We have not forgotten Minister Lin's instructions: "The important task of 607 is to put the PD radar up, and the party committee and the leading group should ensure that the task is completed." The 607 scientific research team has basic theories and is willing to study business technology. In many years of scientific research, it has accumulated rich practical experience, excellent style, unity and cooperation, hard-working, and good at tackling key problems. Zhang Kunhui, Xia Yihua, Cao Zhenglin and Tang Zhi'an, several young deputy directors designers of the JL-10 A radar S prototype, have the courage to take on the burden of test flight, and lead the comrades to work hard. Regardless of the cold and heat, regardless of the holidays, they always work together to overcome a variety of difficulties and solve all kinds of recovery in the test flight. Miscellaneous technical problems, continuous improvement and improvement of radar functions and performance to ensure the smooth progress of the test flight, as Mr. Zhang said: "This is the spirit of 607."
Under the care of the three leaders of the head office, and in the cooperation of dozens of brother units and universities across the country, we have worked hard for 14 days under quite difficult conditions and developed two generations of PD radar prototypes (JL-10, JL-10A), After three test flights (1990, 1995, 1997), it was finally a success. It was really hard-won. In 1990, the test flight was successful. With the attention of the minister and the support of the state organs, the technical force moved eastward. The PD was developed and followed by people, which also solved the survival problem of 607. The successful test flight in 1995 was the care of Premier Li Peng and the recognition and support of the leaders of the Commission of Science, Technology and Industry for National Defense, which solved the development problem of 607 PDs. In 1997, the test flight was successful. AVIC's total number of collective achievements was 607, and 55 comrades on the PD model line were awarded first, second and third-class merit respectively. This achievement won the first prize for annual ministerial-level scientific and technological progress. After the test flight, I retired. Under the leadership of Air China and the careful cultivation of the 607 high-quality scientific research team, the technology has been further improved and improved, and it is fast and running to the final peak.
Since then, the JL-10A modification (JL-10AG) radar according to the requirements of the A modified aircraft has been further improved, laying a good foundation for the bidding of the A modified aircraft fire control radar. In the two years in 1998 and 1999, the superior leaders and the air and navy With unprecedented attention, he came to 607 to inspect and investigate. The inspection and expectation of the military leader seemed to be gentle, which excited the 607 people. Beyond the routine, not over the procedure, the bidding efforts are solid. Entering our laboratory and our scientific research site, you will be moved by it.

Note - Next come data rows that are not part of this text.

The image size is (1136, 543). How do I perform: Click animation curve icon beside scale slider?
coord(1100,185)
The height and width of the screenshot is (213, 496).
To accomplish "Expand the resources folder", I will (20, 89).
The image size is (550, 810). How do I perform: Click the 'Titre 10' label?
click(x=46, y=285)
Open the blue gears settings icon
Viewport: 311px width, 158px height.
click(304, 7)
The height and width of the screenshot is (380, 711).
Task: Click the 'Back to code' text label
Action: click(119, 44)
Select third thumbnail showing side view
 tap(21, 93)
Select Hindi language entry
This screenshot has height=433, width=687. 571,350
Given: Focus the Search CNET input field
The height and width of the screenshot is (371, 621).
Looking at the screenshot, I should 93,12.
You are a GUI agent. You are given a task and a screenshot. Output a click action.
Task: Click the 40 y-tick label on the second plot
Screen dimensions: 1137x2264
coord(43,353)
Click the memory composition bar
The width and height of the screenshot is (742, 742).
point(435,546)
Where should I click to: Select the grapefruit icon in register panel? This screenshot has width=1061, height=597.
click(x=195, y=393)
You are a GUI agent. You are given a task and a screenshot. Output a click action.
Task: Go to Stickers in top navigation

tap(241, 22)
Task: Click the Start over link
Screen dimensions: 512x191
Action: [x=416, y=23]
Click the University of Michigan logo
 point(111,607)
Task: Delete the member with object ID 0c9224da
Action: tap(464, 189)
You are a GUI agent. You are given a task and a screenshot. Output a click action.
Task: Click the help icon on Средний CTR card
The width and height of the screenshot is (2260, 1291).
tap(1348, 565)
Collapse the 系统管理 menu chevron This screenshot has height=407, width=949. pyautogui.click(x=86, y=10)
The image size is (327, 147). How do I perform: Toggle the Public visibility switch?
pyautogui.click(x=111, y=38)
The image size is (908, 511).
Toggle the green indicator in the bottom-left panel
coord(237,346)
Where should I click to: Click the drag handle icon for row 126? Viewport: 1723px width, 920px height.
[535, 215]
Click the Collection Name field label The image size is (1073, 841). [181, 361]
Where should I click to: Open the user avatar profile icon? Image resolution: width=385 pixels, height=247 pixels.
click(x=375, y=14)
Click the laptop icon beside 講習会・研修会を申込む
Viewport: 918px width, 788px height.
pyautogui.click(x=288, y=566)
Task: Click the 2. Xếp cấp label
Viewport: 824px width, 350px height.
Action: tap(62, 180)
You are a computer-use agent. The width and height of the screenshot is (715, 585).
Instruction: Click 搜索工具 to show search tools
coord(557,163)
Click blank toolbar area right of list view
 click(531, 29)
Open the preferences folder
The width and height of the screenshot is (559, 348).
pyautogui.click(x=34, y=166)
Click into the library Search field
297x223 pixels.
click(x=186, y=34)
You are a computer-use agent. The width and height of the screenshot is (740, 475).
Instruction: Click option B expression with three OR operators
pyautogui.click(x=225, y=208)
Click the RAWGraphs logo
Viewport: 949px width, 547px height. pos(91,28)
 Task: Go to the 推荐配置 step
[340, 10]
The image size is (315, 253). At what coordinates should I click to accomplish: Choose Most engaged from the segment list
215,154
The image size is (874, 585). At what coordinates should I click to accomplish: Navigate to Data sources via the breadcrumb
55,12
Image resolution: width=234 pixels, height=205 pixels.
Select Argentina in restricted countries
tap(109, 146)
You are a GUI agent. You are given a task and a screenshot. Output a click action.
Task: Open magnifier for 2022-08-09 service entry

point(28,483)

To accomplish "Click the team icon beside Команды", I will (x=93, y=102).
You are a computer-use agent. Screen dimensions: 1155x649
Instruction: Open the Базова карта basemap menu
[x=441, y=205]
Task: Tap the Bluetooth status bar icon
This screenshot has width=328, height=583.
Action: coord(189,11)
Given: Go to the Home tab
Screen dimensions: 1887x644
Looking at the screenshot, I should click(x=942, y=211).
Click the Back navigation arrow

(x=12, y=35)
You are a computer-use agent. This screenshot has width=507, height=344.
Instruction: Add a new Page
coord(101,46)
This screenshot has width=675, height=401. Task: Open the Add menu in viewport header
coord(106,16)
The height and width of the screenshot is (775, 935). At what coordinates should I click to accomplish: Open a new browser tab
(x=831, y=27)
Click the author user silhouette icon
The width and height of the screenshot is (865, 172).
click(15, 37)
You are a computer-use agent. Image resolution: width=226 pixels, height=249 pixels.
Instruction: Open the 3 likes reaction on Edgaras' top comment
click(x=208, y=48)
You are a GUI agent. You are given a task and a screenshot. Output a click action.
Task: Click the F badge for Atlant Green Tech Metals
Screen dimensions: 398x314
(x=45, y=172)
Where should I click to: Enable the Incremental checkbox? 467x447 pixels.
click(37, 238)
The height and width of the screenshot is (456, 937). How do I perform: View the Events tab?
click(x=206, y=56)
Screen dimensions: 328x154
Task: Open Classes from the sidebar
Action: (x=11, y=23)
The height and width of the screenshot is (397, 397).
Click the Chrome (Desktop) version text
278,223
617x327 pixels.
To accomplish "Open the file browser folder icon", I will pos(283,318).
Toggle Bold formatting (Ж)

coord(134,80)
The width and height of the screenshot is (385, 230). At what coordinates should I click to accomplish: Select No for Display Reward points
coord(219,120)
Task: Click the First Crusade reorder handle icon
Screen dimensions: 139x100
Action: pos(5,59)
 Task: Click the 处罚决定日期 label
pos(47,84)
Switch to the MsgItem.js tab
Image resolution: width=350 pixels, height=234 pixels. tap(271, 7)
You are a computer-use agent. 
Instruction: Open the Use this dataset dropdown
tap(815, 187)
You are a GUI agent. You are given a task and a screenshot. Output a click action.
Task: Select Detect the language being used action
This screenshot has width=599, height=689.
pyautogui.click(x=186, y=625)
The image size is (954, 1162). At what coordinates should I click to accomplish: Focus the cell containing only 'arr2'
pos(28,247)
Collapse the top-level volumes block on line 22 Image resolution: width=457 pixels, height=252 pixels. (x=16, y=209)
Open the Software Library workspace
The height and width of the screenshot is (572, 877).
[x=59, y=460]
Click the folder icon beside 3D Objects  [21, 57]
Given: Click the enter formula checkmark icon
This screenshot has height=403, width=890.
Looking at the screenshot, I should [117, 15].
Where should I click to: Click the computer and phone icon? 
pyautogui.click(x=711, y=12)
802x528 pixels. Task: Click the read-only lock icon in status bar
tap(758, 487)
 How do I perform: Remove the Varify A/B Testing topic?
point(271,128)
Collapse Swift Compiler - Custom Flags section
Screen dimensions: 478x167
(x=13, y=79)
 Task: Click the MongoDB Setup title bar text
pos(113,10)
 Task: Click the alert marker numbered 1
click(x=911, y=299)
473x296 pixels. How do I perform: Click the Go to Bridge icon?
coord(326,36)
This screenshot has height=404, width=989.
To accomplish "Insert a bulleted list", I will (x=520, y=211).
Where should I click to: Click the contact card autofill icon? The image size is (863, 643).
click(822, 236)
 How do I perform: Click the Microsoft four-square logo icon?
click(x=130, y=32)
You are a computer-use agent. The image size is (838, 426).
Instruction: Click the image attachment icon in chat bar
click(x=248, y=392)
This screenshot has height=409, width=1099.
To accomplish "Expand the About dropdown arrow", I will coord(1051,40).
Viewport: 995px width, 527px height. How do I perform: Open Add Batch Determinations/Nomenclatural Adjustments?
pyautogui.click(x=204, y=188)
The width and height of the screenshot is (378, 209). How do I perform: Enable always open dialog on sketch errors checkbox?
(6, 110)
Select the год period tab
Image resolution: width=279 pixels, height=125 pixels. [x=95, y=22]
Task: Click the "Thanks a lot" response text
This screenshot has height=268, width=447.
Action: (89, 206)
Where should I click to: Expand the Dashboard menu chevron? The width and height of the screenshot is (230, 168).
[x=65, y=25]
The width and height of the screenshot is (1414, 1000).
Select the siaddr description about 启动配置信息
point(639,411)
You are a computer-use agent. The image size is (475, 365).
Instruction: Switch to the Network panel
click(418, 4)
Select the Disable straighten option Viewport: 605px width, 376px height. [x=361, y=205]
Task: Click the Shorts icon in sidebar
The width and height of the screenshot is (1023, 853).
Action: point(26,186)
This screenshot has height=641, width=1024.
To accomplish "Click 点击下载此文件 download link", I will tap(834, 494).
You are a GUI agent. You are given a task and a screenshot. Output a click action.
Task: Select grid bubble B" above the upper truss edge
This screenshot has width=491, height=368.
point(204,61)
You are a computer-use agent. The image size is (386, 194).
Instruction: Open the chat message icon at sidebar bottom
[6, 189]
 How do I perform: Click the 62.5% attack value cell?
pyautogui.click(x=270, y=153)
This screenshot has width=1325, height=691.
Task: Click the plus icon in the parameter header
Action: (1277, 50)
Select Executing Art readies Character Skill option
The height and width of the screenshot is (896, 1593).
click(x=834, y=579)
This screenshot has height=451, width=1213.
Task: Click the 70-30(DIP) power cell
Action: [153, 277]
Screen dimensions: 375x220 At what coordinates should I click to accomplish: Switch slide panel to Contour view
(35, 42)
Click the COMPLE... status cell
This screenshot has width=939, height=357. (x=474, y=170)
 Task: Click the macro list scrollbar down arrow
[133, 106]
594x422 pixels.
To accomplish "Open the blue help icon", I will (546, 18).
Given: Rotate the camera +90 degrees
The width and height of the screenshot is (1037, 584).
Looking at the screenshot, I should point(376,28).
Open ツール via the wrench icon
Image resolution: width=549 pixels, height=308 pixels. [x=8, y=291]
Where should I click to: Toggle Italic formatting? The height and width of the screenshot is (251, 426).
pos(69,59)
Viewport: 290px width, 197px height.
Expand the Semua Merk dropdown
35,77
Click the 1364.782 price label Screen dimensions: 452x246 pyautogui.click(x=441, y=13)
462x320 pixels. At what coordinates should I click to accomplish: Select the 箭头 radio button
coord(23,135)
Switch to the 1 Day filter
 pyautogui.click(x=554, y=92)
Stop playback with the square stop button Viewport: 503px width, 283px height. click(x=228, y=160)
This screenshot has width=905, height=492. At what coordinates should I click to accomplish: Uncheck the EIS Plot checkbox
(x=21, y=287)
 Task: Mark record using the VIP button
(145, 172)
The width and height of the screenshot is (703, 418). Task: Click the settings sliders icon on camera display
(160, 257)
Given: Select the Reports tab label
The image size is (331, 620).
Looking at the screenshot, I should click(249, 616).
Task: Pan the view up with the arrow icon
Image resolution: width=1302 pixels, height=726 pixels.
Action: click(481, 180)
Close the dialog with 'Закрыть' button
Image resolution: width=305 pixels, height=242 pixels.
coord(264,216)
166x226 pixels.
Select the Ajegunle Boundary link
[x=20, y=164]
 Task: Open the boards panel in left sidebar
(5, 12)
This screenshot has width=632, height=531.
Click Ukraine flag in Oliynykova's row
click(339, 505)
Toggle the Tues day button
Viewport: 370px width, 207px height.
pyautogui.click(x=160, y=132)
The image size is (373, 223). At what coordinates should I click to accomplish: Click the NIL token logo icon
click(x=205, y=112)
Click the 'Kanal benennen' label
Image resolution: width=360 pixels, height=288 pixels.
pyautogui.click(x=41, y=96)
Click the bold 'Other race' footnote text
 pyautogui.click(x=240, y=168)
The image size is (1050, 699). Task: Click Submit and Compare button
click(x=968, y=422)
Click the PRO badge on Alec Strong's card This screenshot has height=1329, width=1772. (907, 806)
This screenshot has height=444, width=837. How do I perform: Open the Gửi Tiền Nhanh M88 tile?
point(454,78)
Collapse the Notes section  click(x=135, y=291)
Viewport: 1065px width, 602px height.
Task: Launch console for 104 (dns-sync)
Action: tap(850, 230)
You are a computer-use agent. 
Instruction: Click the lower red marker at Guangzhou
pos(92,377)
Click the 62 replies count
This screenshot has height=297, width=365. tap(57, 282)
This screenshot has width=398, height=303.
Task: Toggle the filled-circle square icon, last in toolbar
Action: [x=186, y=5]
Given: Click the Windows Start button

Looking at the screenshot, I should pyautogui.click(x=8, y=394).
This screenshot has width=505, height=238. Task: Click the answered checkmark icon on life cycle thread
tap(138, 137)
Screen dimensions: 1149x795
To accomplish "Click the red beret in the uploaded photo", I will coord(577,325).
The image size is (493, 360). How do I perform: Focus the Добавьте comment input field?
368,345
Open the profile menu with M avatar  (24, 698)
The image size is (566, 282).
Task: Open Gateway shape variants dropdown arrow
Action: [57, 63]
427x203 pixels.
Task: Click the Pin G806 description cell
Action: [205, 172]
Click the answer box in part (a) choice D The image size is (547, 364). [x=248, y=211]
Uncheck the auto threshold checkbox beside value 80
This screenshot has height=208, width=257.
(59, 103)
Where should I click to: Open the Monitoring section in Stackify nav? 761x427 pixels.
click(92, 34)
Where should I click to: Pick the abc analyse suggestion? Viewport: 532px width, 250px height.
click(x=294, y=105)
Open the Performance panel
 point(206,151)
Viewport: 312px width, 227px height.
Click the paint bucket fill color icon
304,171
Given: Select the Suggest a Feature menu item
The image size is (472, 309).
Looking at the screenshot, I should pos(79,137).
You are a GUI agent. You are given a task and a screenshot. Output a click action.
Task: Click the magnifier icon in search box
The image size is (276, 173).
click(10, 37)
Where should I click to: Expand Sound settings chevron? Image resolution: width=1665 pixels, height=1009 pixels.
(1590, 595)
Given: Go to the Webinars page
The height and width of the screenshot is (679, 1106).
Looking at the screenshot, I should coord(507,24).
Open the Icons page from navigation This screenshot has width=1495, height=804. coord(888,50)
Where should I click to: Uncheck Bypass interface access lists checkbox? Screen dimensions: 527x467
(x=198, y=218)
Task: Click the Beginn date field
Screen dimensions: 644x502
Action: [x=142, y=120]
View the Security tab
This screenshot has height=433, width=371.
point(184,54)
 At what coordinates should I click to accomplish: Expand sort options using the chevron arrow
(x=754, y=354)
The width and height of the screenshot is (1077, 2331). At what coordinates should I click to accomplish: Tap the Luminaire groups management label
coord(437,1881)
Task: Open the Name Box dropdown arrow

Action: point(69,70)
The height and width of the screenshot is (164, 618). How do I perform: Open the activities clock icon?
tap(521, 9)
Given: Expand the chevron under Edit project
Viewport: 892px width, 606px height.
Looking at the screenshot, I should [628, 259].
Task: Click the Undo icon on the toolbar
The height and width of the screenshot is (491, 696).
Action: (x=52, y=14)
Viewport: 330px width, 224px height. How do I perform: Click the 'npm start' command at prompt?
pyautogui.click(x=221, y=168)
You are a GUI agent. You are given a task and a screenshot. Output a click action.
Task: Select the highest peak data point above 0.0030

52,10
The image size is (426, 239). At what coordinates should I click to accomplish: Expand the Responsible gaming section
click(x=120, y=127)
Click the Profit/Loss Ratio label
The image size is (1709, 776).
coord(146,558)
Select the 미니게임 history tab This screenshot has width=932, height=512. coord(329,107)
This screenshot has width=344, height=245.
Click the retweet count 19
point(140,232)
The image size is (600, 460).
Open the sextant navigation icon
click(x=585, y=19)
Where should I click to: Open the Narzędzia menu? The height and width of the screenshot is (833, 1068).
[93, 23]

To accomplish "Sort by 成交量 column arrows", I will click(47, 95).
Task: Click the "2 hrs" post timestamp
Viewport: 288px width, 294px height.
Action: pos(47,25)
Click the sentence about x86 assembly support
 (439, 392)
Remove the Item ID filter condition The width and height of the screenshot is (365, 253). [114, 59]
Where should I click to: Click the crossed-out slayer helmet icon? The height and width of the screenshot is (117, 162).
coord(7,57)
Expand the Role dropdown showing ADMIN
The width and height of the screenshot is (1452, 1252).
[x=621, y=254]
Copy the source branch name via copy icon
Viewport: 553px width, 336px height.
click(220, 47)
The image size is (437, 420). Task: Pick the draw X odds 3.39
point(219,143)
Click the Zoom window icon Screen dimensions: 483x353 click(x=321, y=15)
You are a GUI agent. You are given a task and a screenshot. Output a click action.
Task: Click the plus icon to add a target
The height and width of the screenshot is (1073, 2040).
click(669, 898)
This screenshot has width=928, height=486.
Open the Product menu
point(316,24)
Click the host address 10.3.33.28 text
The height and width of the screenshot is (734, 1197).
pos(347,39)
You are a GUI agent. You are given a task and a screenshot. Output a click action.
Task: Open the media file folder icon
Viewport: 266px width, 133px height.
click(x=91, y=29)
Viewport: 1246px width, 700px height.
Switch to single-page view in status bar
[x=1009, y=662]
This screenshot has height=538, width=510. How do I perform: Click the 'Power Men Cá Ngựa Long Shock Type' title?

You will think about why so many people dedicate their golden lives to this position, because they chose 607 to practice the journey of "air force's instructions". There is always a deep in their souls. A kind of desire to dedicate the most advanced airborne radar to the motherland, which is the sacred and solemnity of a lifelong indesistable relationship with radar! On November 15, 1999, A changed to aircraft fire control radar bidding, and 607 won. How many employees shed tears! This is a highlight in the history of 607 developments.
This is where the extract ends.